Resources

Nicholas Tierney | The Future of Missing Data | Posit (2022)

video
Oct 24, 2022
5:40

image: thumbnail.jpg

Transcript#

This transcript was generated automatically and may contain errors.

My name is Nick Tierney and I'm here to talk about the future of missing data.

So I fully hate missing data. It disrupts your data analysis because you need to stop and work out how much is missing and think, why is it missing? Why?

Missing data controls messages. I mean, imagine if what I said just then was bleeped out. You might get a different idea of what I was saying.

I redacted hate and missing data. It redacted your data analysis because redacted and work out how redacted is missing and think, why redacted and redacted and redacted? Why?

But the truth is I actually love missing data in a funny way. Understanding it's hard, but it has an extra challenge, a little bit of spice to a data analysis. And it's been something that I've found really exciting and curious about a data analysis project.

I've actually written two R packages to help explore your data and explore missing data. And today I'm going to talk about two things, a principle of going from overview to relationship to explore your missing data and a brief tour of missing data visualizations. Emphasis on the brief, I won't have time to explore them all in detail.

Overview: viz miss

So the first one I'd recommend is an overview, viz miss. This gives you a bird's eye view of your missing data. Here the rows are your observations and the columns are your variables. If we look at the data here, we see that the black spots here are missing and the gray are present. And what we take away from this is that air temperature C is missing and humidity is also missing. They have two big chunks of missing data. There's also a few times where there's these black streaks and that indicates that some variables go missing together.

We also know that there is extra information on the amount of missing in each variables. Here's 11% missing in air temperature and 12% missing in humidity.

Exploring relationships with geom_misspoint

So now we go from the overview here and we take these two variables that are interesting to us, that have a lot of missing, and we plot them together to explore a relationship. We can do this with ggplot, with air temperature on the x-axis and humidity on the y-axis, but we get a little interesting problem here, which says that it's removed 171 rows containing missing values. So how do you show these values that are removed, how do you show missing values if they're missing? You can use geom.misspoint. This is a regular ggplot geom and this will impute the values of the data to be lower than the range of the data, so they're off to the side here and in a different color.

So let's break this down and look at each axis one at a time. The values in red on the x-axis are air temperature values, which are missing for humidity. We see that the distribution of these values here matches the first cluster on the left, and on the y-axis are the humidity values that have missing air temperature values. Interesting again here is that this cluster value seems to match the second cluster on the right of the present values here. So what we learn from this is that missingness is aligned with these two clusters of air temperature and humidity, and let's explore this further by exploring this relationship with another variable, year. We can just use facetwrap year, just like a regular ggplot geom, we then get two subplots here, and what we notice is something very interesting, that we get these different values for, well, these distributions of missingness are shown for each of these different years, and we've learned something really interesting, there's a different missing value pattern for each year.

there's a different missing value pattern for each year.

More missing data visualizations

Now I'm going to briefly explore some more missing data visualizations. So you can use gtmissvar to explore the missingness in each variable, and you can even show this instead of the number to the percent, and you can even explore this with a facet. Hey look, we found it again, the pattern of missing values for each year in our dataset. You can use gtmissupset to explore combinations of missingness in simple datasets, or more complex ones. You can even use gtmissfactor to explore the percent of missingness of all variables grouped by another factor. Here we see the percent of missing data over all variables in this dataset, for these different levels of marital status.

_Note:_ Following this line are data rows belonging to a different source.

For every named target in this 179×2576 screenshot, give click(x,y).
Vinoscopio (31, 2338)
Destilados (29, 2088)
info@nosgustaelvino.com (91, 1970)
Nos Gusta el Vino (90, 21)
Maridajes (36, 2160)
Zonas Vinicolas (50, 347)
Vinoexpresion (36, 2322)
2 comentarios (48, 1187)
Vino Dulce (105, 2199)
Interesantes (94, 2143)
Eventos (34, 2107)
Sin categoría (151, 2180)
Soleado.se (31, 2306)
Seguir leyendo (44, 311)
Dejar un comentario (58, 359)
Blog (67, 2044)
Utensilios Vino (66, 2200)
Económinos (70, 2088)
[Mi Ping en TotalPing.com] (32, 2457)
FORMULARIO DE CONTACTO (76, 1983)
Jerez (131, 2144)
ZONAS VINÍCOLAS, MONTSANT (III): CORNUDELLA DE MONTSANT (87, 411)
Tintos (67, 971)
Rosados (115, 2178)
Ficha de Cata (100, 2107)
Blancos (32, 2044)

New tools and The Missing Book

With some help from the R Consortium, I'm really happy to say we'll be adding some more tools for visualizing missing data. I'll briefly talk about two new additions that I think will be really cool. Geomisshistogram will show the amount of missing values alongside a univariate distribution by imputing it below the range of the data. This gives us a general sense of the amount of missing values in the air temperature data here in this example. Geoimputedpoint will take in a dataset and identify any imputed values and will also show the values that are missing.

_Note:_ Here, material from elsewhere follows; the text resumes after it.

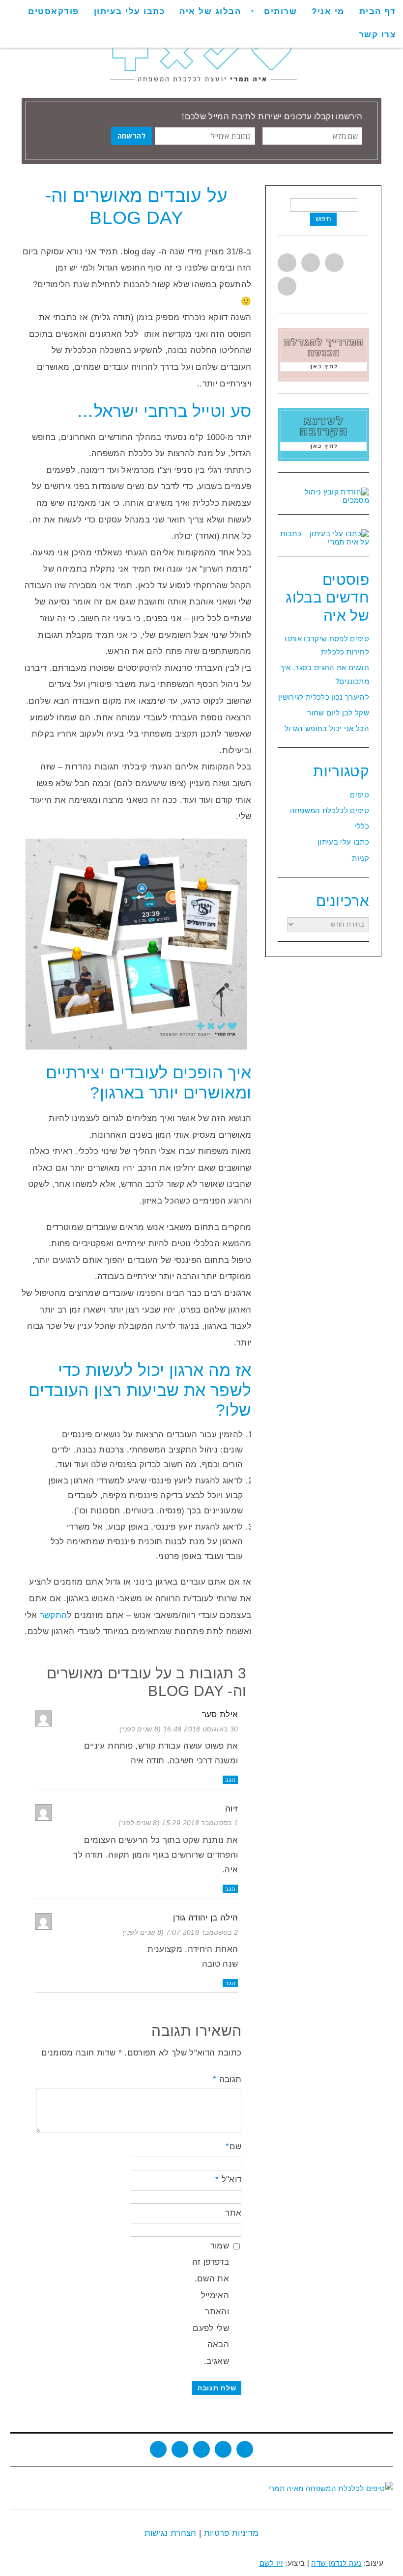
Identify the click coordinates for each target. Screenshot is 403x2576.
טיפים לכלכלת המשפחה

And in some very exciting news, I would love to introduce a book that I'm working on with Alison Horst called The Missing Book. It contains exercises on missing data and general workflows on exploring missing values and imputations, and the aim is to have a general book to guide you through exploring your data with some case studies of real missing data.

So I'll wrap up now by saying that the future of missing data is its presence. It's its presence in software, in your data analysis, in tutorials, in how we think about data generally. Funnily enough, missing data is almost always present, so let's make sure we don't forget it.

Funnily enough, missing data is almost always present, so let's make sure we don't forget it.